Available data:
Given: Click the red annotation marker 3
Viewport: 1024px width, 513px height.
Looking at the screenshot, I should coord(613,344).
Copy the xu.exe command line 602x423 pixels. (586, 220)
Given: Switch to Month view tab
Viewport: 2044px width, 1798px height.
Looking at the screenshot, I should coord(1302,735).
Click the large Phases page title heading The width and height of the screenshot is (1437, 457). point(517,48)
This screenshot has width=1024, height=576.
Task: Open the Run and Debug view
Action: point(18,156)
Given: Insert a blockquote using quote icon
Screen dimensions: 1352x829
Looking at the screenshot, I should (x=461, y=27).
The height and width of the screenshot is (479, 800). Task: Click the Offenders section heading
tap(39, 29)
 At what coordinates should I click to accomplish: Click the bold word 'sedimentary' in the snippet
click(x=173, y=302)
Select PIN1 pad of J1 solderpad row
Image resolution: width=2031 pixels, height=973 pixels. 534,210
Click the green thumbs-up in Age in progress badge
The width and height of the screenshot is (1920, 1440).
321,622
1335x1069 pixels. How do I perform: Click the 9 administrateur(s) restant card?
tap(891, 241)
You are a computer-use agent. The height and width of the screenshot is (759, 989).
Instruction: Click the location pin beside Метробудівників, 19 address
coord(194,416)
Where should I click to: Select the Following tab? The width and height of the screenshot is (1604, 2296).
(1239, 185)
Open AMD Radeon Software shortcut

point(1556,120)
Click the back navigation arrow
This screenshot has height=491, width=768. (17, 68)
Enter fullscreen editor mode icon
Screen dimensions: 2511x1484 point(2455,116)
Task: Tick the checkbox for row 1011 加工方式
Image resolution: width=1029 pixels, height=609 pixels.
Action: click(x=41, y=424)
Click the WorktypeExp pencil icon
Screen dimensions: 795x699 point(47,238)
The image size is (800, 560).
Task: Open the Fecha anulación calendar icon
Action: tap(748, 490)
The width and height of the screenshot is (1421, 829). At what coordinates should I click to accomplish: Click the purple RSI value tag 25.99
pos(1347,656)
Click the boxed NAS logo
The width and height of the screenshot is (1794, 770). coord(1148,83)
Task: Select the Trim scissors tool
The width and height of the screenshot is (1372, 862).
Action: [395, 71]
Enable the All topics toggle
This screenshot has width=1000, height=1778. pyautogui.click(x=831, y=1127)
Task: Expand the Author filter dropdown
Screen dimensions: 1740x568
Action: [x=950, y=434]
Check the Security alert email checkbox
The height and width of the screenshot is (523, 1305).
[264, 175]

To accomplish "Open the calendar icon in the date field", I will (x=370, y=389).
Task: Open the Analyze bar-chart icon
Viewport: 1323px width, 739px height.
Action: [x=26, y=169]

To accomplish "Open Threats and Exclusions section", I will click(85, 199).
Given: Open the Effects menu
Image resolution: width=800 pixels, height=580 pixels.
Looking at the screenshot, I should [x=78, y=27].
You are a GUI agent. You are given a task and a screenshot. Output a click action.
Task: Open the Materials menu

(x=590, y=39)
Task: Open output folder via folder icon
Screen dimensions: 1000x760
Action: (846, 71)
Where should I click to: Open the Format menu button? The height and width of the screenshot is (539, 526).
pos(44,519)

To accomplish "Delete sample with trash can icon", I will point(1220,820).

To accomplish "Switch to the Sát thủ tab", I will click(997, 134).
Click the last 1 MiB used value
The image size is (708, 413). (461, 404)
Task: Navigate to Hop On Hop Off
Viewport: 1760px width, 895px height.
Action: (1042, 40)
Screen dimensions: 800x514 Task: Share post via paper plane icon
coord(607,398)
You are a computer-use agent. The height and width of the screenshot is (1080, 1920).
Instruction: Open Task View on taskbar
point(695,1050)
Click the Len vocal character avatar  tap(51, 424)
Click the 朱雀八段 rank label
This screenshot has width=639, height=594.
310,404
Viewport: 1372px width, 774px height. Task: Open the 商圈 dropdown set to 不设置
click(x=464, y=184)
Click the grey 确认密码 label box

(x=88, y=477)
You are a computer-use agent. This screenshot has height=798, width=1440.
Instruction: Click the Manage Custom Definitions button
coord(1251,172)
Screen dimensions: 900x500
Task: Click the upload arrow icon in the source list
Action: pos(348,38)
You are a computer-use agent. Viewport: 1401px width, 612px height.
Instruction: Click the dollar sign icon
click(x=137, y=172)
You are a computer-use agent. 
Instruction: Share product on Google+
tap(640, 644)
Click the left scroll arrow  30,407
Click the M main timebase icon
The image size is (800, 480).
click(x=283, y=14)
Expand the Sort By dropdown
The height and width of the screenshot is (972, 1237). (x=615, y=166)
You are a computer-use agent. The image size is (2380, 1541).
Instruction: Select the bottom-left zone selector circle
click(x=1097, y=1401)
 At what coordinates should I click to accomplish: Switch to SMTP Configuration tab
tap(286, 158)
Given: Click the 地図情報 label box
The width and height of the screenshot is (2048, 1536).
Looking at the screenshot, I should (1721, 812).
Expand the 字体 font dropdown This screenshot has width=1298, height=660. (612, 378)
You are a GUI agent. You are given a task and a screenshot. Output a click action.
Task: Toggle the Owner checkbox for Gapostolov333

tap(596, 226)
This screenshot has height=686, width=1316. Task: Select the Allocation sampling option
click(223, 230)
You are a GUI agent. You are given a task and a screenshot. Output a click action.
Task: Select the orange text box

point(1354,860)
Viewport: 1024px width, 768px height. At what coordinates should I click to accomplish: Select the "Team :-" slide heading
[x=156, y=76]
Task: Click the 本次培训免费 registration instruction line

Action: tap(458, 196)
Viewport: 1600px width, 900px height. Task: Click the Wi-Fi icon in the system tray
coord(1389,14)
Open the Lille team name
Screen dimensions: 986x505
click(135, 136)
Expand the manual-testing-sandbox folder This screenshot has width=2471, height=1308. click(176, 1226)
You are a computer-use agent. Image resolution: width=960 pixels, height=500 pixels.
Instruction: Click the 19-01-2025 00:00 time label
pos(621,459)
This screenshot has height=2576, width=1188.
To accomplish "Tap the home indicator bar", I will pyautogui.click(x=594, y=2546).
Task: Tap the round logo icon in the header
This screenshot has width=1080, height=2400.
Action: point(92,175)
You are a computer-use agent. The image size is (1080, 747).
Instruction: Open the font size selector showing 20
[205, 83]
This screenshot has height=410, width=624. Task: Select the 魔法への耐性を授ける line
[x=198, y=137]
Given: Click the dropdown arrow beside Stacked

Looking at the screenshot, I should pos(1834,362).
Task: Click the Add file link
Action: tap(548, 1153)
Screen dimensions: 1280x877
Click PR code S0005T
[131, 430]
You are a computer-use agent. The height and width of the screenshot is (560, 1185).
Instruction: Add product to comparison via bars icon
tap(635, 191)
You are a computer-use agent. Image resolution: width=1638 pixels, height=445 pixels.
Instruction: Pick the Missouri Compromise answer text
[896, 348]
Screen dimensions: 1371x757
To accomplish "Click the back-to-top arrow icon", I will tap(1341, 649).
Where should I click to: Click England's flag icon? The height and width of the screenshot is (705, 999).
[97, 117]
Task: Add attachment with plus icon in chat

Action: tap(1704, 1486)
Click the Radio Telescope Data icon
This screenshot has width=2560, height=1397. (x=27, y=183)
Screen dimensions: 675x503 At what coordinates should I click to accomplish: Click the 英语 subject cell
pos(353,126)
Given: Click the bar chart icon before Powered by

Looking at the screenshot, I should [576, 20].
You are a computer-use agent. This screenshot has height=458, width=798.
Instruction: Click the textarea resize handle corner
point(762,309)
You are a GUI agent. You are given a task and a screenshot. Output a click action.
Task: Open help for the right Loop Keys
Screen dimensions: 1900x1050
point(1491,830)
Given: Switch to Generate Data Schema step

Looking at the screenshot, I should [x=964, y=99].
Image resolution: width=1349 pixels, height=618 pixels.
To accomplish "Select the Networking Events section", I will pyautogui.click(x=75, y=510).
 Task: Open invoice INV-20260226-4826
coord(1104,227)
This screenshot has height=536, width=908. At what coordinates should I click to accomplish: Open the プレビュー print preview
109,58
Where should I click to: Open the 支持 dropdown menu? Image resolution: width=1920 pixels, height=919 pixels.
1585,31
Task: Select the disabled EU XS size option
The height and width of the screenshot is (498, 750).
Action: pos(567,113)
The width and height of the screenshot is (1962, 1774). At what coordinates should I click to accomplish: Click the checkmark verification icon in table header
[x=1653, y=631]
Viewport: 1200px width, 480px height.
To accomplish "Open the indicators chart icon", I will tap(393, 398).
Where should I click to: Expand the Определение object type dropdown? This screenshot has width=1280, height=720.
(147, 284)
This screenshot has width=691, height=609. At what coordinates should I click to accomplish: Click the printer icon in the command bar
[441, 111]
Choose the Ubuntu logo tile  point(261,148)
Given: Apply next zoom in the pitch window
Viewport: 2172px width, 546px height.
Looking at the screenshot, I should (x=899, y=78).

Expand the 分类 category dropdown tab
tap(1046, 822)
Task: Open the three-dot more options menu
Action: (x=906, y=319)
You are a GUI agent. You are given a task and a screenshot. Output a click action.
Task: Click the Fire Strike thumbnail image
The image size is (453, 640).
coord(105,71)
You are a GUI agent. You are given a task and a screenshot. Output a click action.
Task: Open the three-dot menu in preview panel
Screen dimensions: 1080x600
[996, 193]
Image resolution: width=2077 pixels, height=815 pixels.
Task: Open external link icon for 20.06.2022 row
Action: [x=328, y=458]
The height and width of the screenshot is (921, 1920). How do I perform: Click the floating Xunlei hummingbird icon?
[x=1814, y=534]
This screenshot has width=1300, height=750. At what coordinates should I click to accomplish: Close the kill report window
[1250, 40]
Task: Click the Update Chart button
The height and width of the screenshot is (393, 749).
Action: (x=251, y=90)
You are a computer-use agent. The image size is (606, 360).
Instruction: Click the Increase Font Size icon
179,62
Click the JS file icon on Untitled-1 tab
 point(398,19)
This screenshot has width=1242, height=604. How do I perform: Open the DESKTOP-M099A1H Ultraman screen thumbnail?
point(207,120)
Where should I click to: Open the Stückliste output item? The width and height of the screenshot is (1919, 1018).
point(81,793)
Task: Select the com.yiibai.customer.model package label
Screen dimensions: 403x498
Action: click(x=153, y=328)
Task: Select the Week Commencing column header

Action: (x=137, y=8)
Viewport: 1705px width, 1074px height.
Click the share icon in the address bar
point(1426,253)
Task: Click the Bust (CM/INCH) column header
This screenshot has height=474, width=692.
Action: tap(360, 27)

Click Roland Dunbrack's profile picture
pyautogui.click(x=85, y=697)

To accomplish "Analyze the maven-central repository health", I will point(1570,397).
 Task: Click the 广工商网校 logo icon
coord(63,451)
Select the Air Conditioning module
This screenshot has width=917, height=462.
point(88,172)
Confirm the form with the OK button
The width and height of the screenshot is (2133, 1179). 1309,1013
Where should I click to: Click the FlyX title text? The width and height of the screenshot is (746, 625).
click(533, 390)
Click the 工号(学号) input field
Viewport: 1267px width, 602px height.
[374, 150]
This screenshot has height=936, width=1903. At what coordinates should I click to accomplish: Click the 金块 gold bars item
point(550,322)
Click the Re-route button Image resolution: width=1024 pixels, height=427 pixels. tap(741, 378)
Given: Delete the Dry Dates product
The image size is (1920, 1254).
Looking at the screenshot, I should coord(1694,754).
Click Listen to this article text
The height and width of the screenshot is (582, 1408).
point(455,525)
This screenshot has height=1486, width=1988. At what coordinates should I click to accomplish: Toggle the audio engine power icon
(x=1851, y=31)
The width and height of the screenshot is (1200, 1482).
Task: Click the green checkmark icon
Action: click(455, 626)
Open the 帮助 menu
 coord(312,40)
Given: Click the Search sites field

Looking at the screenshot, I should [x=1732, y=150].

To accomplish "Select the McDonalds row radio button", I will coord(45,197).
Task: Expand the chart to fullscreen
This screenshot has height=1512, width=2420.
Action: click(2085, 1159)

Exercise: Report how many lines of the items contain the string "pyautogui". Give only the number.

Result of the task: 4